Настало сердитое молчание.

— Джентльмены, мы, кажется, отвлеклись, — услышал я бесцветный голос третьего из приехавших, и мне почудилось, что архидиакон встал. Вот она, судьба мистрис Гэмидж! Я отодвинул краешек портьеры и уставился в щель. Все встают, рассаживаются вокруг большого стола; Рокслей раскланивается и, слава богу, уходит.

— В здешнем приходе, джентльмены, живет одна интересная прихожанка, — вкрадчиво продолжал архидиакон. — Мистер Рокслей… м-м… естественно, встревожен ее судьбой. Она, представьте, отпала от церкви и…

— Католичка или броунистка, сэр?

— Боюсь, что еще хуже. Из этих, знаете, новых сект. И вот она…

— Бьет стекла в церкви? — перебил его лордство. — Хо-хо! Патридж мне уже рассказал. Ну что ж, доктор Брикльсворт, остается решить, какой юрисдикции эта особа — вашей или моей, то есть применим ли к ней Corpus Juris Civibis или Juris Canonici 54.

— Видите ли, я доктор обоих прав, utrisque juris…

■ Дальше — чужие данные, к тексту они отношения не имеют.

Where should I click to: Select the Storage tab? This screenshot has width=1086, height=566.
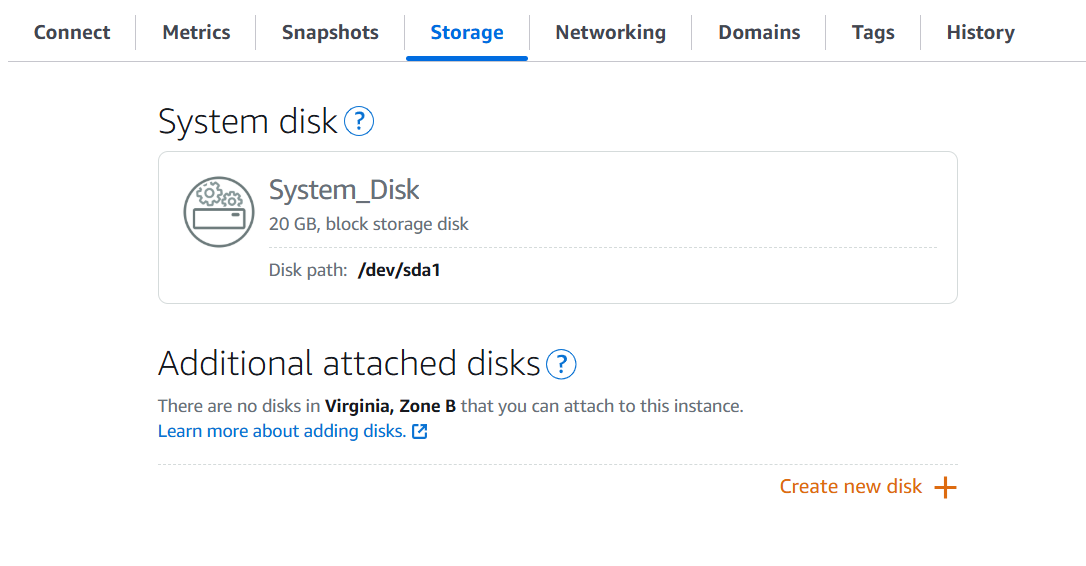(467, 33)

Швыряя друг в друга охапками юридической латыни, они вцепились в мою несчастную бабку как два бульдога, и каждый тянул в свою сторону с риском разорвать пополам.

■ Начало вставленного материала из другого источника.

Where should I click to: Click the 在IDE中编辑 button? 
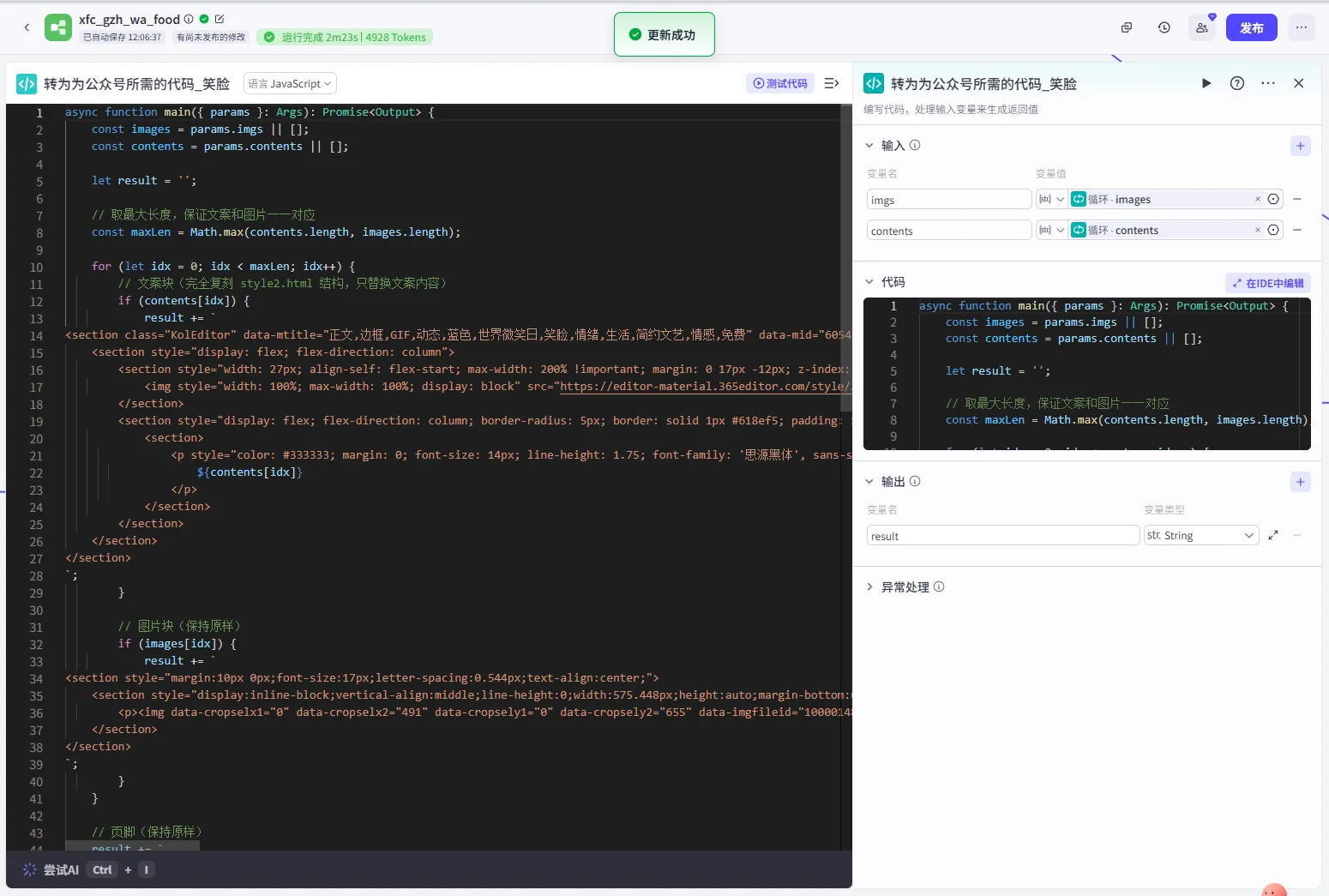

— Отдайте ее мне! — грубовато вмешался носатый адвокат. — Компании, которую я имею честь представлять, нужны домовитые английские хозяйки по ту сторону океана!

В этот момент в гостиную в совершенно растерзанном виде вбежал дворецкий Джон де Холм.

— Что случилось, Джон? — повернулся к нему Патридж.

— Толпа, сэр!.. Заполнила весь Соулбридж. Коттеджеры, сэр, и этот… Боб ле Мерсер. Спрашивают, куда дели вдову Гэмидж. Говорят, что не уйдут, пока не отдадут своих прошений лорду главному судье. Констебля Уорвейна засунули головой в бочку с дождевой водой, сэр, — он почти захлебнулся и отказывается нести свои обязанности.